YOUR OBJECTIVE:
Quote the material exactly, from its start through the line that contains "click(x=743, y=233)".

INFORMATION PROVIDED:
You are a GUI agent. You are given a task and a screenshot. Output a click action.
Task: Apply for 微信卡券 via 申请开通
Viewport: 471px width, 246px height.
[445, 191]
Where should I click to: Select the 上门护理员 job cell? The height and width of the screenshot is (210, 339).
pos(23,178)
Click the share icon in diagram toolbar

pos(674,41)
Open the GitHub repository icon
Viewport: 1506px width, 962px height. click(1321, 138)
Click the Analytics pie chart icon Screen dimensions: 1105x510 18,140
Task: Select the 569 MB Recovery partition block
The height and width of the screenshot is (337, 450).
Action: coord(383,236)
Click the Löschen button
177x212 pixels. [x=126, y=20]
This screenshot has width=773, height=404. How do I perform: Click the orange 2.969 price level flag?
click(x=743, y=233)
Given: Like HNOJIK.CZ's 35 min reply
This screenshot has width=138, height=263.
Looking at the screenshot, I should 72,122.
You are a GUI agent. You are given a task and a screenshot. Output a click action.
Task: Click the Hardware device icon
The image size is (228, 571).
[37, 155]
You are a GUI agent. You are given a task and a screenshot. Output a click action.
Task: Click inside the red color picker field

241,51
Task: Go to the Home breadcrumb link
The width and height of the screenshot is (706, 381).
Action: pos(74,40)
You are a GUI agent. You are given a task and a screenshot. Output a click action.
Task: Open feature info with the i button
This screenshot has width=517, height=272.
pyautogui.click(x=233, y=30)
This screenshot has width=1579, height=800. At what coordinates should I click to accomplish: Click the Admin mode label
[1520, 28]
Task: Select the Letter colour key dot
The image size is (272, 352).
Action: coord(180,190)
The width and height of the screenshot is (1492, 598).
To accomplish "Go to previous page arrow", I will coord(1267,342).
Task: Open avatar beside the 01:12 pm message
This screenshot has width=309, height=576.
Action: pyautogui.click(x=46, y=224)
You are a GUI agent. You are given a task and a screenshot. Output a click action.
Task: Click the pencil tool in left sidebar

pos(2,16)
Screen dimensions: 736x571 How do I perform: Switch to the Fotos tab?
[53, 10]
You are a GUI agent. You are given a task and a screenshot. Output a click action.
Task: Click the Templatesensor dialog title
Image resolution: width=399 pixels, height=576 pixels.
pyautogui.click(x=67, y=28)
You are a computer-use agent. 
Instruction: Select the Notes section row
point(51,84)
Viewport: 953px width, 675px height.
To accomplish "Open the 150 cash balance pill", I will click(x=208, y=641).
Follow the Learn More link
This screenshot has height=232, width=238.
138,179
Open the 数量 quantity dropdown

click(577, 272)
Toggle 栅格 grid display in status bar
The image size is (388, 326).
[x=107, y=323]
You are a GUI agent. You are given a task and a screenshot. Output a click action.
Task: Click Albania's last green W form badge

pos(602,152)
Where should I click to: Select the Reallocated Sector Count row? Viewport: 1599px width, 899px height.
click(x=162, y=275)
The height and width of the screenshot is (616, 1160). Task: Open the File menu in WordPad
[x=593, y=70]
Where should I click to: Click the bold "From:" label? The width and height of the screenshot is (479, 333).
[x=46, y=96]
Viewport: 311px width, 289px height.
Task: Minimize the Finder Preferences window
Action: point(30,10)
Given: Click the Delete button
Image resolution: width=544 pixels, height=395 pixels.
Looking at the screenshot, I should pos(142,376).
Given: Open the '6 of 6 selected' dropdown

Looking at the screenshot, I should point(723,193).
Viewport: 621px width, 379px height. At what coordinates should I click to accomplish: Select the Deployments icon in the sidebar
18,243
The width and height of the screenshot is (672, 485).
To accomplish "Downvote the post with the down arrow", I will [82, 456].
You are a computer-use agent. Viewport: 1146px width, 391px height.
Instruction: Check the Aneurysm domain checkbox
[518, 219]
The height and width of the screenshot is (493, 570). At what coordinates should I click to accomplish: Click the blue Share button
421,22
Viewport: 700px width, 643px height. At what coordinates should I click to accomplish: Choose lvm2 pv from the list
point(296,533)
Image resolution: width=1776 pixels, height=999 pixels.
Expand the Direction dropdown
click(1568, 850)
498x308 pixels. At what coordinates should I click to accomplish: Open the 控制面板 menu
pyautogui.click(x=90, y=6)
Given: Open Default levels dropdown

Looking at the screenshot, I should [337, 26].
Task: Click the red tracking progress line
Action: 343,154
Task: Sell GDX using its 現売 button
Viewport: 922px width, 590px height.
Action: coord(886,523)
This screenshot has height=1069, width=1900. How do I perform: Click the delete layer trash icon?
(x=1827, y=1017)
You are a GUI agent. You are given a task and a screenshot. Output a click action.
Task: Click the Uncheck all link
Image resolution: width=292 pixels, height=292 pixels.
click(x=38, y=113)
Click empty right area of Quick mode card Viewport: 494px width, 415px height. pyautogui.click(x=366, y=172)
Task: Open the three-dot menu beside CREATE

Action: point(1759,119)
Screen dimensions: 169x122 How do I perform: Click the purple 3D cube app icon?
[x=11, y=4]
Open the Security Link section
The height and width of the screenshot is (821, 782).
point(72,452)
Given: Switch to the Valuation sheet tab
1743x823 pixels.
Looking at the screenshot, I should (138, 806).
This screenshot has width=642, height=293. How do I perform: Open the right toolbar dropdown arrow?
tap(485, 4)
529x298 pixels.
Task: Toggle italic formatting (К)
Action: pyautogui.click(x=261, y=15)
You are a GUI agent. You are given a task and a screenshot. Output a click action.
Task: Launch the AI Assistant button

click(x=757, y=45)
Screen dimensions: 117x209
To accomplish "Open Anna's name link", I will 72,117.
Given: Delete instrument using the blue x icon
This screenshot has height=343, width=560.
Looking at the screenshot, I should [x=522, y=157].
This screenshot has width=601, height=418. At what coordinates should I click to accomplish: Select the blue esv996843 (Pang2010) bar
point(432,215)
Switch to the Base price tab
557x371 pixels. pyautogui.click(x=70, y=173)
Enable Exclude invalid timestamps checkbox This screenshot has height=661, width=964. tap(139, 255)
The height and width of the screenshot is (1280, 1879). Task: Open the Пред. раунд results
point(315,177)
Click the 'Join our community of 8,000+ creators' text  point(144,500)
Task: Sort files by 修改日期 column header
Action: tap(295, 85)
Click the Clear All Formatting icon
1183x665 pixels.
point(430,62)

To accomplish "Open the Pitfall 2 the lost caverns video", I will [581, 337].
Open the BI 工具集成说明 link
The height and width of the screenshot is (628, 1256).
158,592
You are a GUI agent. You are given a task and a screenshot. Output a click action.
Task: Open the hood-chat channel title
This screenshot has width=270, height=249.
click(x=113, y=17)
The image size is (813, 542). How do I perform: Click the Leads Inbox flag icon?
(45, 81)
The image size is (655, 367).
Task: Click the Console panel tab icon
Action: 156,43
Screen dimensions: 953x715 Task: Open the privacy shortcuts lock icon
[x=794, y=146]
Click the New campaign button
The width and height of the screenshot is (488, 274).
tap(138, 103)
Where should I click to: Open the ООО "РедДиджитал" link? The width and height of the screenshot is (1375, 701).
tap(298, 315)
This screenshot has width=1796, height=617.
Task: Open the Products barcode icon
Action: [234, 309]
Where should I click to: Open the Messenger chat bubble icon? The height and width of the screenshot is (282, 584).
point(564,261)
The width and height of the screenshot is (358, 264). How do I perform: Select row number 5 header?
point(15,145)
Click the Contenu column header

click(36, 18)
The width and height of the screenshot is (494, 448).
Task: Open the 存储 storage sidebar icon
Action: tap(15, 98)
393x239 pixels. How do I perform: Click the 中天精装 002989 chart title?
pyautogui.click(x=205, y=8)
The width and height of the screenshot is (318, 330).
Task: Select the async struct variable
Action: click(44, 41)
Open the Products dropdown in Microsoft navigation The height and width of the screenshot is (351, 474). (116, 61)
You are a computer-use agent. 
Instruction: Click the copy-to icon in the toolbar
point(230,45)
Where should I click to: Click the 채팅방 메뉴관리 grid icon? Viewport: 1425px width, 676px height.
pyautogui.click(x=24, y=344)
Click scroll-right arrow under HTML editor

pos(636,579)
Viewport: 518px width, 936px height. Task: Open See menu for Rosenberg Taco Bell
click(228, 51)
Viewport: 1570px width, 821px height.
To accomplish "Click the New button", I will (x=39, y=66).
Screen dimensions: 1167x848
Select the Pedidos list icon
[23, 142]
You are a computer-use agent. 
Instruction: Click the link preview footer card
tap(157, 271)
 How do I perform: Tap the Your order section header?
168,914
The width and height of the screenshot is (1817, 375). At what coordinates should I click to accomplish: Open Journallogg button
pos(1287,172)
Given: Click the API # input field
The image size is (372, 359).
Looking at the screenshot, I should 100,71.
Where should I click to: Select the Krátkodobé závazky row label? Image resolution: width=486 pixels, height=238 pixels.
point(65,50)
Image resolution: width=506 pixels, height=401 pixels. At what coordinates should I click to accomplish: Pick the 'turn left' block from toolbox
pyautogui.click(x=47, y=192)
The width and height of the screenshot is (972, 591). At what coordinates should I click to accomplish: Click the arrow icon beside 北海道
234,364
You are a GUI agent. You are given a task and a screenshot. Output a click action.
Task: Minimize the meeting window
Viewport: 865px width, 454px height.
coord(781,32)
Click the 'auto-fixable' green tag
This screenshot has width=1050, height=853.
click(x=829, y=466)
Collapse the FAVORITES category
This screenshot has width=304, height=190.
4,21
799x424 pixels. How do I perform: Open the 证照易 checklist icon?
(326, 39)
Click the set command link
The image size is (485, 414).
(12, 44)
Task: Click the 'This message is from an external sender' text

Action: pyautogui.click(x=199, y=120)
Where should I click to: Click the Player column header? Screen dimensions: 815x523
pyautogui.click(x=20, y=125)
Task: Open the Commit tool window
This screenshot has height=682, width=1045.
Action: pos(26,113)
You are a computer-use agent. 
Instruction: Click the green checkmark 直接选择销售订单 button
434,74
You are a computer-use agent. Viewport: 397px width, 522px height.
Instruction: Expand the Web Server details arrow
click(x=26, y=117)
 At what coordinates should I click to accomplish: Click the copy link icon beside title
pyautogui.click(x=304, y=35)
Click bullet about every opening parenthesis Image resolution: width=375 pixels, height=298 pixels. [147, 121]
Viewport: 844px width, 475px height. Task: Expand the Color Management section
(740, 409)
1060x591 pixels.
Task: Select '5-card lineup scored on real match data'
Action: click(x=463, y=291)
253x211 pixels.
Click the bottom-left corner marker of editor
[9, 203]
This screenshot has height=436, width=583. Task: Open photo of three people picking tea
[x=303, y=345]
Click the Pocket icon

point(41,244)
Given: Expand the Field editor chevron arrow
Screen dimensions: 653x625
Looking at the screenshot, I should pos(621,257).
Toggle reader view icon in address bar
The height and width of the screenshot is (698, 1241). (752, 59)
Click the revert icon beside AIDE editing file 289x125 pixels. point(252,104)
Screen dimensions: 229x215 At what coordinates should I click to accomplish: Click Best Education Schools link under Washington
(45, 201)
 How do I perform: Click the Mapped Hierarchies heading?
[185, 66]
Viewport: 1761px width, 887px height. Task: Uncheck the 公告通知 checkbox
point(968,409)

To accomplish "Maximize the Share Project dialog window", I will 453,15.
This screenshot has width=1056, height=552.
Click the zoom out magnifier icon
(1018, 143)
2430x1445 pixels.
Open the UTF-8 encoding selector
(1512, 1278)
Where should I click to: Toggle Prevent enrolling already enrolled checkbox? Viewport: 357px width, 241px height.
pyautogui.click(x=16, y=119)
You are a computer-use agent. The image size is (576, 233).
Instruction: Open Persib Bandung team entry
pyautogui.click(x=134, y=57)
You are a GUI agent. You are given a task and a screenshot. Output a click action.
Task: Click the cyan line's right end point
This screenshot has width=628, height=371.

PROBLEM SOLUTION:
You are a GUI agent. You are given a task and a screenshot. Output a click action.
Task: Apply for 微信卡券 via 申请开通
Viewport: 471px width, 246px height.
[445, 191]
Where should I click to: Select the 上门护理员 job cell? The height and width of the screenshot is (210, 339).
pos(23,178)
Click the share icon in diagram toolbar

pos(674,41)
Open the GitHub repository icon
Viewport: 1506px width, 962px height. click(1321, 138)
Click the Analytics pie chart icon Screen dimensions: 1105x510 18,140
Task: Select the 569 MB Recovery partition block
The height and width of the screenshot is (337, 450).
Action: coord(383,236)
Click the Löschen button
177x212 pixels. [x=126, y=20]
This screenshot has width=773, height=404. How do I perform: Click the orange 2.969 price level flag?
click(x=743, y=233)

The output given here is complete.